Principe, sometimes i feel that a war is about to begin somewhere. I hope not  I wasn't implying nothing.

But when i mentioned what i have mentioned i merely meant (with no other intentions or whatsoever) that Wagner besides is music (wonderful as everybody here knows) was a titan in other areas. Because we all love opera, or else we wouldn't be here writing, we give music a bigger importance than to other stuff.

Wagner was one of the best conductors in the 19th century and his influence on this subject still prevails. Several sources say that.

Also he was one of the most important music theorists in that century. His essays on orchestration (with Berlioz's Treatise) are the pretty foundations of the conducting as we know today. (I confess i lack some experience in this matter for i'm no conductor nor professional musician. I only read and play music as an amateur).

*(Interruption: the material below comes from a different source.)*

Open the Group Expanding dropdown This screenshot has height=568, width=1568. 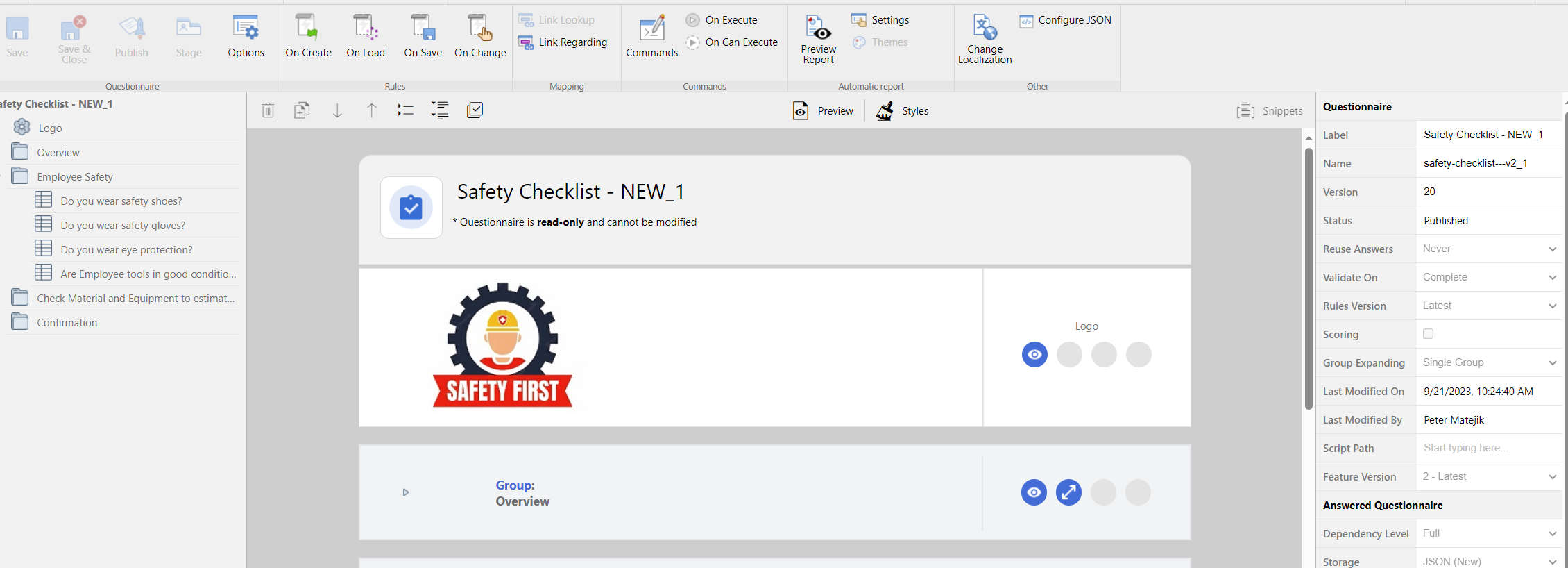coord(1489,363)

Wagner was a great stage director and dramaturg. More than music, Wagner was theater. In this case, music was a mean to its end (theater). His views on theater had a deep impact in it.

Wagner's number of essays are amazingly greater than Wagner's operas. Essays about pretty much everything (even about animal vivissection).

Whether one agrees or not, he was a phillosopher of art. In any book about art/music phillosophy his name appear. I've read several books about other styles of music (even folk music) and his name, when i expected the least, appears not because of his music but for his views on how music should be used.

He was man of Revolution (as he always thought he was). Wagner is somehow better known to the fact he was an _enfant terrible_, a polemicist that just for his music. The fact that he change music to something that was never heard before is stronger that the music for itself. Altough no the first one, his dramas gained a political dimension that few others did, not for the music (as Beethoven for example) but for the message (music+libretto+essays+stage+etc.)

A many people know Wagner for the wrong reasons sadly (no reasons need to be mentioned)

It is difficult separate his music from his operas. Do his librettos alone stand on their own? I think not. As for the music i'd rather think the same thing. His views on stage, libretto, music must all combine (like Dragon Ball's fusion hehehehe) for the sake of theater and not the music. Like Verdi (from a different school), first is theater than comes music.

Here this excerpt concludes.